Taste and see the grace eternal.  Taste and see that God is good.

This wonderful poem hymn describes well the oneness that is ours this World – Wide Communion Sunday.   Whether it be Christians in Botswana who have walked half a day to join brothers and sisters of faith in worship and feasting on the communion meal, or Lutheran Christians in Iceland gathering once a month for communion, or the Maori in New Zealand gathering to write a new hymn book and beginning their time together with communion, or those of us who are seated in this sanctuary, we yearn for this sacred meal.

(Doug plays 1 verse of #460 All Who Hunger)

In a few minutes we will taste and see the grace eternal.  We will taste and see that God is good.  In doing so we will bear witness that though our faith may be like a mustard seed, tiny and seemingly inconsequential, we have the potential to do amazing things in the name of Christ!  Ours is a faith that moves trees – and yes, ours is a faith that moves mountains, as the expression goes.

But the second saying in the gospel text is also important to remember.  Our primary motivation for living faithfully must not to be honoured and rewarded.  Even though the disciples of long ago expected to be recognized and affirmed, the call by Jesus is that we are to live faithfully, act kindly, and be generous – whether or not we are rewarded for doing so.  What a challenge!  But on this World Communion Sunday, we let go of our desire for recognition and instead commit ourselves to the partnership way.

Our Wise Elders program is a reminder that working alongside our sister churches produces incredibly wonderful faith-filled realities.  We have much in common and that we can share our communion with one another.  Presbyterian, Anglican and United Church join so that we might be a strong presence in Penticton.  Our shared services, picnic and an upcoming community forum in March are all endeavours we can rejoice in.  Experiencing communion in the style of the host church is gift.  Worshipping, praying and getting to know one another as sisters and brothers of faith only makes us stronger.
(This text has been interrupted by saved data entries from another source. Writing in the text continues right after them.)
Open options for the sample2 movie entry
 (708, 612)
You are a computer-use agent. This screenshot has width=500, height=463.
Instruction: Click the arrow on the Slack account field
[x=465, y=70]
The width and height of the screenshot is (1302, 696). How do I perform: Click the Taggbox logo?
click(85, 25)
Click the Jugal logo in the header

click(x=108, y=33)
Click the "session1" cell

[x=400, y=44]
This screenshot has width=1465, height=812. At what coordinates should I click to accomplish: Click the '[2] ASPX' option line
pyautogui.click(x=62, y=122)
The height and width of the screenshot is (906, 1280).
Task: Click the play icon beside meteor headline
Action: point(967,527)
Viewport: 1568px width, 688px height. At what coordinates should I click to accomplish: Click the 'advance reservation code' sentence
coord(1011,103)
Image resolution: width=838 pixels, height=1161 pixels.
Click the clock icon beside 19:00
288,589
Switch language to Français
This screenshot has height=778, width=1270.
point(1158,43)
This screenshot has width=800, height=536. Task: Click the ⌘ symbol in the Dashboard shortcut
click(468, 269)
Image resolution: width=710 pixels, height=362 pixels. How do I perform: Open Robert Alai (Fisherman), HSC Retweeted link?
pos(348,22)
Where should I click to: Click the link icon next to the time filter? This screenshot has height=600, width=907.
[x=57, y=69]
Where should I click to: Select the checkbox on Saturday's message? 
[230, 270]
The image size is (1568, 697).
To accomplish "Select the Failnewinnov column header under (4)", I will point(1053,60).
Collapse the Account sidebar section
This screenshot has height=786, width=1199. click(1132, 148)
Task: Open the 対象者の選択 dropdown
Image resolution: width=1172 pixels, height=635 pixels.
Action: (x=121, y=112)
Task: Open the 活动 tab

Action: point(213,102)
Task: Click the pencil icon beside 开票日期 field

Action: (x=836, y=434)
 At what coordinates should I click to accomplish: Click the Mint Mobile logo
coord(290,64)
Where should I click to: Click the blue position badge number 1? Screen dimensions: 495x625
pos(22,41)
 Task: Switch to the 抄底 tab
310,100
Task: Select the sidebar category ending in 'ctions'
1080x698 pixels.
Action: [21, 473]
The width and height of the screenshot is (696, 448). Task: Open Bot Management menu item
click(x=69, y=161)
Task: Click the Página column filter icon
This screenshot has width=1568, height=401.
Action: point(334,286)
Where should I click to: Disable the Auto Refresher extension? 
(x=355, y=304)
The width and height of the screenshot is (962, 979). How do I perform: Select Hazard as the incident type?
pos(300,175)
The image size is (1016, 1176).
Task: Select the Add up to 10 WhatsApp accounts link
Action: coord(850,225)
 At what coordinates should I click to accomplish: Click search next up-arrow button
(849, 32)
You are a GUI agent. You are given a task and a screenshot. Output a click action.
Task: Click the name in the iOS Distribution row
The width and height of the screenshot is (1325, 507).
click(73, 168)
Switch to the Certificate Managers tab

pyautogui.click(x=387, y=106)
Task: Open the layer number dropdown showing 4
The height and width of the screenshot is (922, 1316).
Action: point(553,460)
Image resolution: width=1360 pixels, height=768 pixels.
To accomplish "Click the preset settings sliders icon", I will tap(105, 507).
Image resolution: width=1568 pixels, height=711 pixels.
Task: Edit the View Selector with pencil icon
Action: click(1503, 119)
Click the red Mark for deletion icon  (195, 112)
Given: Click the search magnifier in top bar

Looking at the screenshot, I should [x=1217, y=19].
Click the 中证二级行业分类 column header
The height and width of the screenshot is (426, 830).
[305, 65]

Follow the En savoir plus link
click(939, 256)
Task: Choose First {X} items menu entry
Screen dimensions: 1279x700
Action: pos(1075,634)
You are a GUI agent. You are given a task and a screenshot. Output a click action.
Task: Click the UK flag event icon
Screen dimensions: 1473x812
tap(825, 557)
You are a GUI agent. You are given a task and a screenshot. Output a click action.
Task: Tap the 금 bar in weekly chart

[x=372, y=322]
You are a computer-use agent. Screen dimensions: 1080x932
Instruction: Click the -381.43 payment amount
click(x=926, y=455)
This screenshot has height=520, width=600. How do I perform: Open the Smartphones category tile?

Come – people of Penticton, approach the banquet table, knowing there is plenty for you!  Come – people of the north, the south, the east, and the west – draw close to the dinner table and know that you are welcomed with open arms.  The communion table is over-flowing with breads from many lands and grapes from our own vineyards.   Come – you who are hungering for love, acceptance and spiritual feeding.